Roger Dean Stadium is the nation’s only stadium to host two minor-league teams, the Jupiter Hammerheads and Palm Beach Cardinals, and Florida’s only two-team spring training stadium. Through 2002, the Montreal Expos and the St. Louis Cardinals shared spring training. In 2003 they were replaced by the Florida Marlins, who won the World Series that year; the Cardinals won it in 2004. That year hurricanes Frances and Jeanne caused over $3 million damage at Roger Dean Stadium. The stadium now hosts two professional for spring training, the Miami Marlins and St. Louis Cardinals and the it is home to four minor league teams, the Jupiter Hammerheads, Palm Beach Cardinals, Gulf Coast Marlins, and the Gulf Coast Cardinals.
FISHING
Lake Okeechobee has been a sportfishing center for many years, especially for bass, which can grow quite large in such a large lake. Although water management, pollution from agriculture and development, and hurricanes Frances and Jeanne in 2004 took their toll, in 2009 there were signs of spawning fish and growth throughout the lake. Tournament fishermen were doing well.

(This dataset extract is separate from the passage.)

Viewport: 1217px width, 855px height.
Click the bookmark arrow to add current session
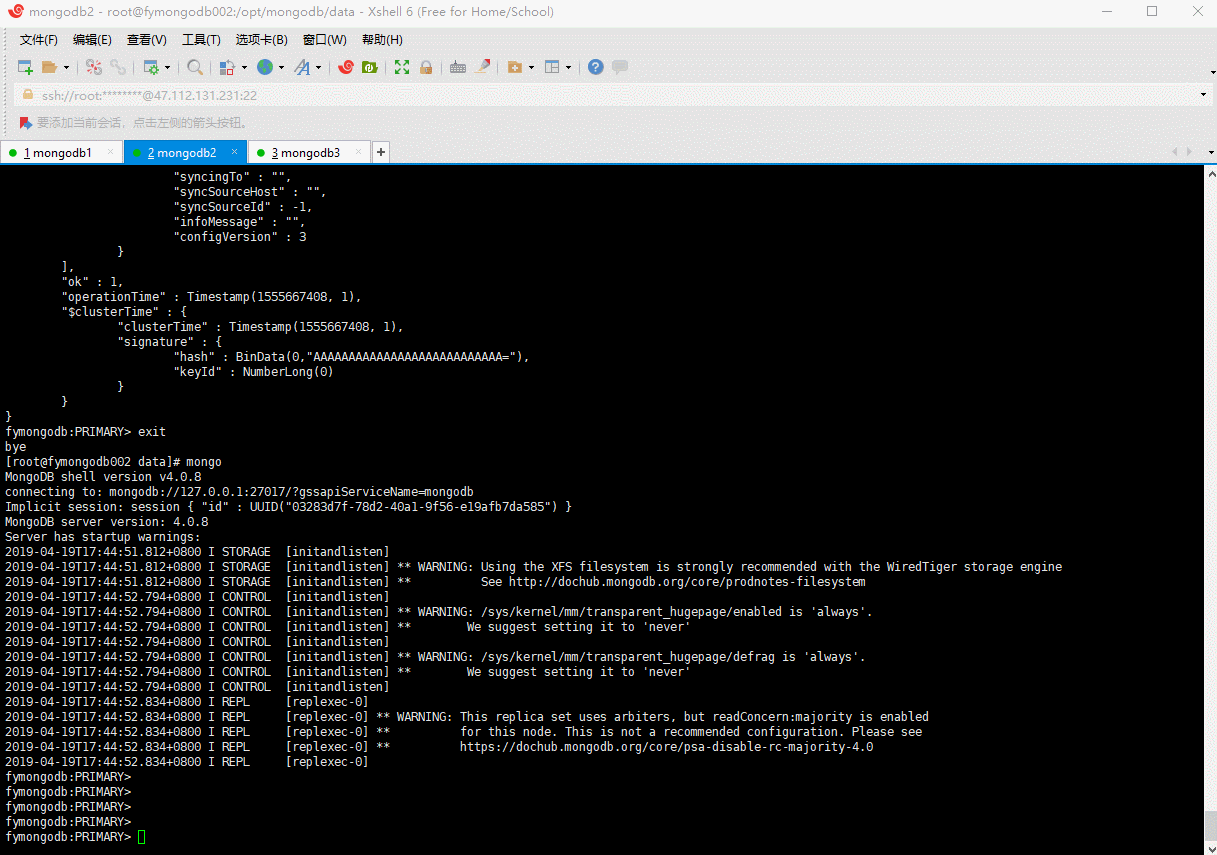coord(25,123)
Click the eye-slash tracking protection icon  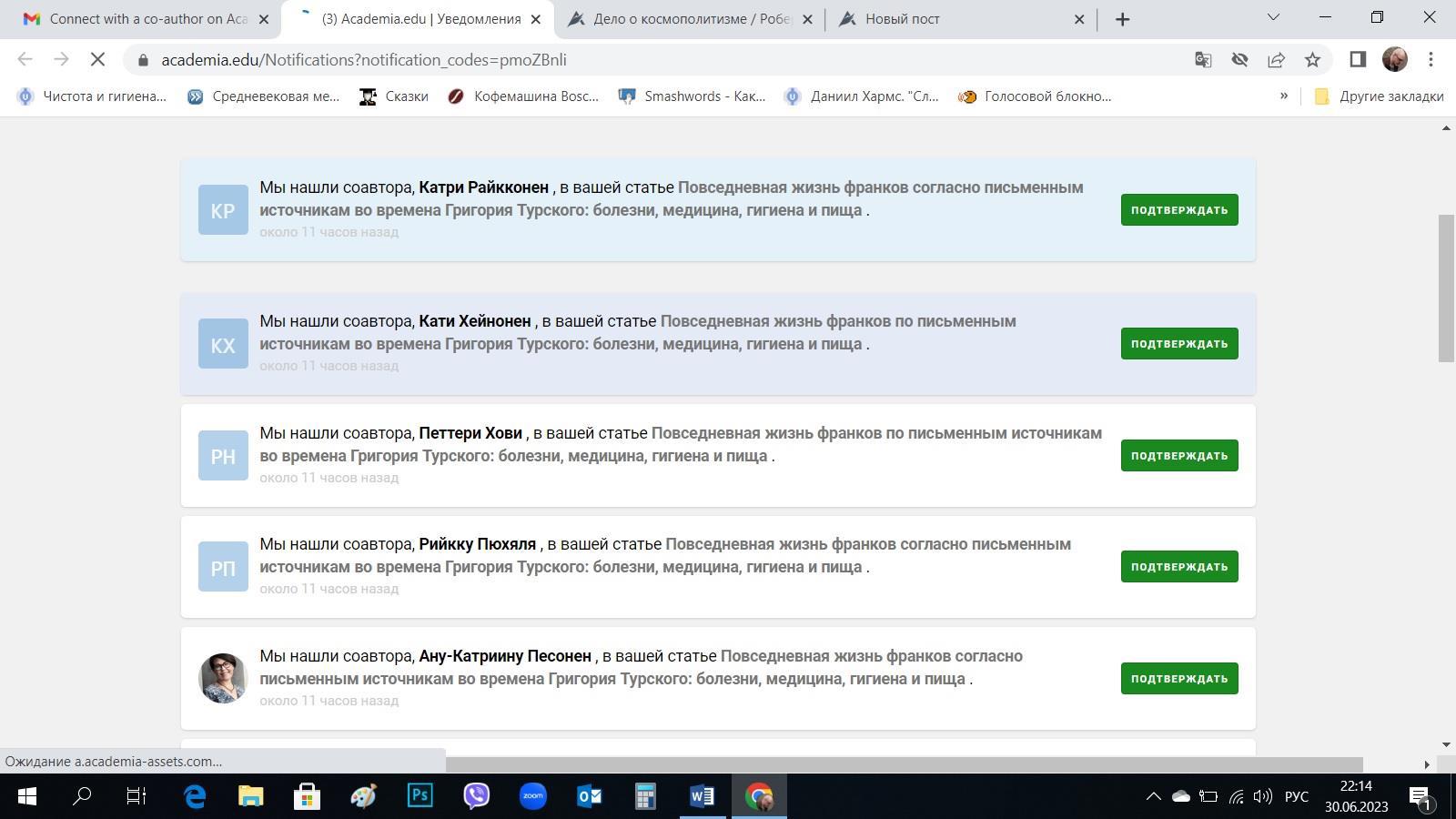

Saltwater fishing is enjoyed from several public jetties and piers along Palm Beach County’s coast. The Juno Pier, destroyed in 1984 by Tropical Storm Isadore, was replaced in 1999 by a $12 million, 990-foot pier at Juno Beach Park. The construction schedule worked around the sea turtles laying eggs on the beach, and subdued lighting on the pier was designed not to misdirect newborn sea turtles, which instinctively crawl toward light. Elements were also incorporated to help alleviate beach erosion.

Jon Stoll

Promoter and Palm Beach resident Jon Stoll (1953-2008) was credited with putting Palm Beach County on the pop-culture map. Although his Fantasma Productions became one of the largest independent promotion and performance companies in the nation, Stoll refused buyout attempts by large corporations. For 30 years he was based in West Palm Beach, where he also booked acts for Mizner Park Amphitheatre in Boca Raton and SunFest; Fantasma managed 500 concerts per year by 1987.

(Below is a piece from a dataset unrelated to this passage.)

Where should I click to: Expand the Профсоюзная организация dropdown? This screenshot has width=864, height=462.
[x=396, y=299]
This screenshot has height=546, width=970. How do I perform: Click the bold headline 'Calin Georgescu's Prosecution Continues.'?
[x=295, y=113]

In 1984 Stoll bought the Carefree Center in West Palm Beach, where locals attended foreign films and small concerts in the aging theater. He turned the bowling alley into the Comedy Corner, one of the top venues for live comedy in the nation. Hurricane Wilma caused a roof collapse at the Carefree Center in 2005. Stoll reopened briefly in 2007-08 as The Theatre in the former Christian Lighthouse Church at Conniston Road and Parker Avenue.